CUDA Dot Product

Getting a reduction right using ad hoc CUDA code can be tricky, so here's an alternative solution using a Thrust algorithm, which is included with the CUDA Toolkit:

#include <thrust/inner_product.h>
#include <thrust/device_ptr.h>

double do_dot_product(int n, double *a, double *b)
{
  // wrap raw pointers to device memory with device_ptr
  thrust::device_ptr<double> d_a(a), d_b(b);

  // inner_product implements a mathematical dot product
  return thrust::inner_product(d_a, d_a + n, d_b, 0.0);
}

You are using the cuda_atomicAdd function incorrectly. This section of your kernel:

if (cacheIndex==0) {
    *dot_res=cuda_atomicAdd(dot_res,cache[0]);
}

is the culprit.
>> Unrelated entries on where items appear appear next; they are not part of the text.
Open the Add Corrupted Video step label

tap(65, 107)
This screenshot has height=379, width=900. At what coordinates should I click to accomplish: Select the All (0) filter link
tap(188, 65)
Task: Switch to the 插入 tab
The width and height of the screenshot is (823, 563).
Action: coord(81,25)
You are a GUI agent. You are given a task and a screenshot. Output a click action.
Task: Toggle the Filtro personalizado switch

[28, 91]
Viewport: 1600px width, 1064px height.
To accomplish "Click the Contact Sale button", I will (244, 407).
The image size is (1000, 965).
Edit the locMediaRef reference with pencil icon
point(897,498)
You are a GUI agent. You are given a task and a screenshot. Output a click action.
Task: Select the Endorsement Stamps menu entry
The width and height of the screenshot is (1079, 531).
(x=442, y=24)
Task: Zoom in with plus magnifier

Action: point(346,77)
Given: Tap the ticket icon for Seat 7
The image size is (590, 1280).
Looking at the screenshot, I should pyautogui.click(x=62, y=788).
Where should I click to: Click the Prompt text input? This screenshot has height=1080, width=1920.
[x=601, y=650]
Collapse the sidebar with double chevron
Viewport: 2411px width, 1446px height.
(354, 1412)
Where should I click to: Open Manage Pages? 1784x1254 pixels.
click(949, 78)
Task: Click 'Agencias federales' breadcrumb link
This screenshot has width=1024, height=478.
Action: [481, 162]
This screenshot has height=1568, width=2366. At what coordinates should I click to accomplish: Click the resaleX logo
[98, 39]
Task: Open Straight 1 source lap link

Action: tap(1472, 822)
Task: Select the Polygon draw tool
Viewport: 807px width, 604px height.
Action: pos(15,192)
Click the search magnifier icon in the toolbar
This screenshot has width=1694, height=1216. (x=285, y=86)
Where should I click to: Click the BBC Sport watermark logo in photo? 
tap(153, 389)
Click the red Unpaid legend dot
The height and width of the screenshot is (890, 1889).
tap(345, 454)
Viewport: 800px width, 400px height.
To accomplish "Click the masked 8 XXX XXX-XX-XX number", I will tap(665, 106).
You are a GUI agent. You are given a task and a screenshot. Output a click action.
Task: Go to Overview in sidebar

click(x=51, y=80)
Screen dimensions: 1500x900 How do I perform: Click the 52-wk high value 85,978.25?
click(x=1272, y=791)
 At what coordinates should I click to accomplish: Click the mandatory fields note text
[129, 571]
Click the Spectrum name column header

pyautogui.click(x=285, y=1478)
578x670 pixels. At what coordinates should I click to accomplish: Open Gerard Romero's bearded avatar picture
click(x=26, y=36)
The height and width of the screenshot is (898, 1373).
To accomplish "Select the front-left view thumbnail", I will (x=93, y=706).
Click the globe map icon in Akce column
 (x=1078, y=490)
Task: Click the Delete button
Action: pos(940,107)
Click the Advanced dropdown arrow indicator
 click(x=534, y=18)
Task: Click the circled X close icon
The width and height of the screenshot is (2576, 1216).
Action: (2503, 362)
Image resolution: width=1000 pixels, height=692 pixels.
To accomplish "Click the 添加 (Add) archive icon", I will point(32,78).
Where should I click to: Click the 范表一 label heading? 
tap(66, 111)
Here, you atomically add to dot_res. then non atomically set dot_res with the result it returns. The return result from this function is the previous value of the location being atomically updated, and it supplied for "information" or local use of the caller only. You don't assign it to what you are atomically updated, that completely defeats the purpose of using atomic memory access in the first place. Do something like this instead:

if (cacheIndex==0) {
    double result=cuda_atomicAdd(dot_res,cache[0]);
}